Le HCR a distribué des articles de secours, notamment des couvertures, des jerrycans, des ustensiles de cuisine et des bâches en plastique à plus de 1.170 familles récemment déplacées à Bambari. A Batangafo, 800 familles ont également reçu ces kits d'urgence. Cependant, alors que la situation sécuritaire demeure précaire, les besoins humanitaires restent très importants, a déclaré le HCR, ajoutant que des éléments armés ont pénétré dans certains des sites pour personnes déplacées à Bambari et à Batangafo, menaçant les gens et leur extorquant de l'argent.
Ces déplacements intérieurs s'accompagnent également, selon le HCR, de flux de réfugiés en dehors des frontières de la République centrafricaine.
« Au-delà de la frontière avec la République démocratique du Congo, nous avons dénombré plus de 19.000 réfugiés qui sont arrivés sur le territoire de Bosobolo dans le nord de la province de l'Equateur à la suite de nouvelles violences constatées depuis décembre à Kouango en RCA, dans la préfecture de la Ouaka », a déclaré la porte-parole du HCR, ajoutant que les équipes de l'agence sur le terrain faisaient état d'un flux continu de réfugiés fuyant les affrontements entre miliciens anti-Balaka et ex-Séléka dans leurs villages.

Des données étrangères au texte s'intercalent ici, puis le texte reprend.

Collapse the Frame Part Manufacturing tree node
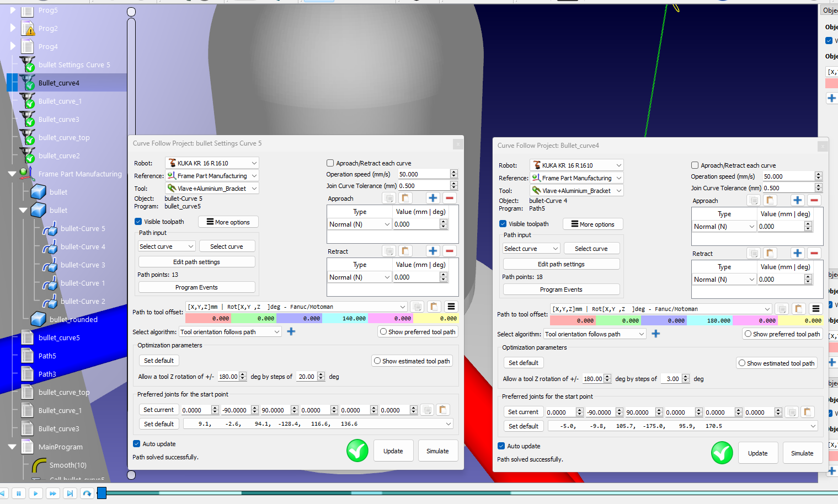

« Ils disent que leurs maisons ont été brûlées et qu'ils n'ont pas d'autre choix que celui de fuir. S'ils restent dans leurs villages, ils risquent d'être torturés ou tués et les femmes sont violées», a poursuivi Mme de Gruijl.
La porte-parole a également fait mention de rapports alarmants selon lesquels des violences sexuelles seraient commises par des éléments armés en République centrafricaine.
« Le 9 février, trois filles réfugiées ont été enlevées par des éléments armés qui ont traversé la frontière avec la RDC près de Dula et les ont ramenées en République centrafricaine. Une fille qui a réussi à s'échapper nous a dit qu'elles ont été violées », a déploré Mme de Gruijl, ajoutant que le HCR soupçonne l'existence de nombreux cas similaires non déclarés.
La porte-parole a par conséquent appelé tous les partenaires du HCR et les autorités de la RDC à joindre leurs efforts afin de permettre le transfert des réfugiés en RDC loin de la zone frontalière.
Selon le HCR, au total, plus de 893.000 personnes ont été déplacées de force par les violences en République centrafricaine, dont 442.000 à l'intérieur du pays et 451.000 dans les pays voisins.